Instructions to follow
Retype each record shown below, leaving every character as it is.

Exercise data
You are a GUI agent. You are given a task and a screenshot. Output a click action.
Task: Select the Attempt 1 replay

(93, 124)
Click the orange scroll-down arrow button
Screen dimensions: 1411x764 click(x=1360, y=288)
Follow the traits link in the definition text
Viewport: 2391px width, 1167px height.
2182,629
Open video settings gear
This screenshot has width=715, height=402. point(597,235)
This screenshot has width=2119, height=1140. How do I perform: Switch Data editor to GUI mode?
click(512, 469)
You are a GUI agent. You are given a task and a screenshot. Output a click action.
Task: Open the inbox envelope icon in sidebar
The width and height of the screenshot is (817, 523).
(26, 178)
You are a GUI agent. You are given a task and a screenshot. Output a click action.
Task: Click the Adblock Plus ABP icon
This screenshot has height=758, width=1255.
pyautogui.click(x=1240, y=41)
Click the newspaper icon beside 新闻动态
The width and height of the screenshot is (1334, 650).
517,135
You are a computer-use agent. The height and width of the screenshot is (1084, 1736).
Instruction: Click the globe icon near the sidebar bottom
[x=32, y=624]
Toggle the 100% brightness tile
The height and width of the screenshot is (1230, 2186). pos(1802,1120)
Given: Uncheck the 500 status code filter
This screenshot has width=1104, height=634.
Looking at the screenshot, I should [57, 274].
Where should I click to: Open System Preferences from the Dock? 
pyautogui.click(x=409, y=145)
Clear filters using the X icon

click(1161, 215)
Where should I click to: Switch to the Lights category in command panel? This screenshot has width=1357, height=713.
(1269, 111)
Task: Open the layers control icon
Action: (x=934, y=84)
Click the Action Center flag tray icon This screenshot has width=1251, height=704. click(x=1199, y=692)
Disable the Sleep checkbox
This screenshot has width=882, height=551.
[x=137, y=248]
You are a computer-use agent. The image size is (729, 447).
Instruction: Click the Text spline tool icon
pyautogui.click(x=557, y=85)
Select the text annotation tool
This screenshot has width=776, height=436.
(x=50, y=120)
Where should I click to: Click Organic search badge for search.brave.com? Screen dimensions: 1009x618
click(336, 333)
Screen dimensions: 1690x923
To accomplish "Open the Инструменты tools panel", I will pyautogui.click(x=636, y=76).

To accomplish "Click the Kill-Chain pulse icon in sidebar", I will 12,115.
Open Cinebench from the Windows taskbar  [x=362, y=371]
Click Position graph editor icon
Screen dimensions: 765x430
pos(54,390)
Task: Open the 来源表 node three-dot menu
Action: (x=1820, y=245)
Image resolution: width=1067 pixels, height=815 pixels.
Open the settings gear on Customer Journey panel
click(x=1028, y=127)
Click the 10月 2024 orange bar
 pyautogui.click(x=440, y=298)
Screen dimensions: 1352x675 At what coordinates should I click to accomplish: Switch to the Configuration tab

Task answer
You are a GUI agent. You are given a task and a screenshot. Output a click action.
Task: Select the Attempt 1 replay

(93, 124)
Click the orange scroll-down arrow button
Screen dimensions: 1411x764 click(x=1360, y=288)
Follow the traits link in the definition text
Viewport: 2391px width, 1167px height.
2182,629
Open video settings gear
This screenshot has width=715, height=402. point(597,235)
This screenshot has width=2119, height=1140. How do I perform: Switch Data editor to GUI mode?
click(512, 469)
You are a GUI agent. You are given a task and a screenshot. Output a click action.
Task: Open the inbox envelope icon in sidebar
The width and height of the screenshot is (817, 523).
(26, 178)
You are a GUI agent. You are given a task and a screenshot. Output a click action.
Task: Click the Adblock Plus ABP icon
This screenshot has height=758, width=1255.
pyautogui.click(x=1240, y=41)
Click the newspaper icon beside 新闻动态
The width and height of the screenshot is (1334, 650).
517,135
You are a computer-use agent. The height and width of the screenshot is (1084, 1736).
Instruction: Click the globe icon near the sidebar bottom
[x=32, y=624]
Toggle the 100% brightness tile
The height and width of the screenshot is (1230, 2186). pos(1802,1120)
Given: Uncheck the 500 status code filter
This screenshot has width=1104, height=634.
Looking at the screenshot, I should [57, 274].
Where should I click to: Open System Preferences from the Dock? 
pyautogui.click(x=409, y=145)
Clear filters using the X icon

click(1161, 215)
Where should I click to: Switch to the Lights category in command panel? This screenshot has width=1357, height=713.
(1269, 111)
Task: Open the layers control icon
Action: (x=934, y=84)
Click the Action Center flag tray icon This screenshot has width=1251, height=704. click(x=1199, y=692)
Disable the Sleep checkbox
This screenshot has width=882, height=551.
[x=137, y=248]
You are a computer-use agent. The image size is (729, 447).
Instruction: Click the Text spline tool icon
pyautogui.click(x=557, y=85)
Select the text annotation tool
This screenshot has width=776, height=436.
(x=50, y=120)
Where should I click to: Click Organic search badge for search.brave.com? Screen dimensions: 1009x618
click(336, 333)
Screen dimensions: 1690x923
To accomplish "Open the Инструменты tools panel", I will pyautogui.click(x=636, y=76).

To accomplish "Click the Kill-Chain pulse icon in sidebar", I will 12,115.
Open Cinebench from the Windows taskbar  [x=362, y=371]
Click Position graph editor icon
Screen dimensions: 765x430
pos(54,390)
Task: Open the 来源表 node three-dot menu
Action: (x=1820, y=245)
Image resolution: width=1067 pixels, height=815 pixels.
Open the settings gear on Customer Journey panel
click(x=1028, y=127)
Click the 10月 2024 orange bar
 pyautogui.click(x=440, y=298)
Screen dimensions: 1352x675 At what coordinates should I click to accomplish: Switch to the Configuration tab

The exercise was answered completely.